[libre-riscv-dev] Handling Interrupts
Luke Kenneth Casson Leighton
lkcl at lkcl.net
Sat May 9 20:42:24 BST 2020
On Sat, May 9, 2020 at 6:24 PM Yehowshua <yimmanuel3 at gatech.edu> wrote:
>
> One thing I just realized that I’ve never done in any of the RTL CPUs I’ve worked with is enable interrupts.
>
> How are interrupts done in RTL? As soon as the CPU controller sees that EINT
> is high, does it(upon the next clock boundary), flush the pipeline and
> immediately jump to the handler?
there's 2 or 3 ways it can be done, ultimately though they're as
simple as "change the Program Counter but also automatically store
current state when the INT hardware flag gets raised". that state is
usually the Program Counter and the current "mode" -
User/Kernel/Hypervisor.
it then becomes (in software) the responsibility of the trap handler
to save further context because in hardware, to save things like "the
entire register file" is far too many cycles. plus, many fast
interrupt handlers don't *need* to save the entire regfile, because
they only use a subset of the registers.
so, in hardware, when any kind of "interrupt" condition occurs (an INT
line somewhere goes HI):
technique 1) further instruction issue is prevented and prohibited.
outstanding in-flight operations continue, until they are complete.
once complete, the interrupt "activates" (by changing the PC, and
changing the mode, and saving the require minimal state into
CSRs/SPRs)
technique 2) pipelines are permitted to be "cancelled" (flushed).
this means that there must exist a global "cancellation" combinatorial
signal that propagates throughout every single pipeline stage.
technique 3) an augmented version of (2) where certain operations
(particularly those that might do "damage" i.e. once in progress can
in no way be "rolled back" such as memory operations that have already
initiated the process of committing a ST to memory) have a "mask"
which absolutely prevents and prohibits the interrupt - any interrupt
- including NMIs - from taking place.
technique 4) a much more subtle version of (3) where operations are
"shadowed", i.e. only the *write* portion of the operation is
prevented and prohibited from committing (whilst the execution itself
- the computation of the result - is allowed to proceed and be stored
in a latch). if there is no exception - at all - and the "write"
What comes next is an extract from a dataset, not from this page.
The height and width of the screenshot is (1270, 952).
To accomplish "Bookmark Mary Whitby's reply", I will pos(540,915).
portion is ABSOLUTELY GUARANTEED TO SUCCEED, then and only then is the
"shadow" lifted, and any interrupt that occurs past that point must
wait its turn.
technique 1 *and* 2 comes into effect at that point: anything that is
currently "shadowed" has its global "cancel" pulled (GO_DIE), whilst
anything that can *not* be cancelled must be waited for.
(4) is what we will implement - all the infrastructure is in place:
global mask cancellation bitmaps, shadowing, it's all there.
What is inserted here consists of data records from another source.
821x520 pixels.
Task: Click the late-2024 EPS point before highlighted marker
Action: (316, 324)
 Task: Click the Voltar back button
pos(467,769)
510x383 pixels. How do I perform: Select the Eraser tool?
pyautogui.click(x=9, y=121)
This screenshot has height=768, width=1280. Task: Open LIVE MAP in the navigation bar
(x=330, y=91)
> I’m aware that there can be external hardware such as a PLIC to arbitrate interrupts,
yes. that's another thing that needs to go on the list.
> I’m just not certain about the actual CPU RTL - what it would do. That is, if the CPU immediately
> jumps to the handler address - or if it bothers to save a few register first
CSRs/SPRs yes. typically the current PC is stored into a CSR/SPR of
its own. this will be used as the "return from trap" address, where
the hardware will, on exit from the trap, restore the current PC from
that CSR/SPR. and restore the current "mode" (user/hypervisor/kernel
mode) from the corresponding SPR/CSR as well.
> ( this might depend on the actual ISA itself too).
yes it depends on the ISA, however the "good" ones minimise the amount
of state that gets "swapped" into CSRs and lets the software (trap
handler) sort it out.
l.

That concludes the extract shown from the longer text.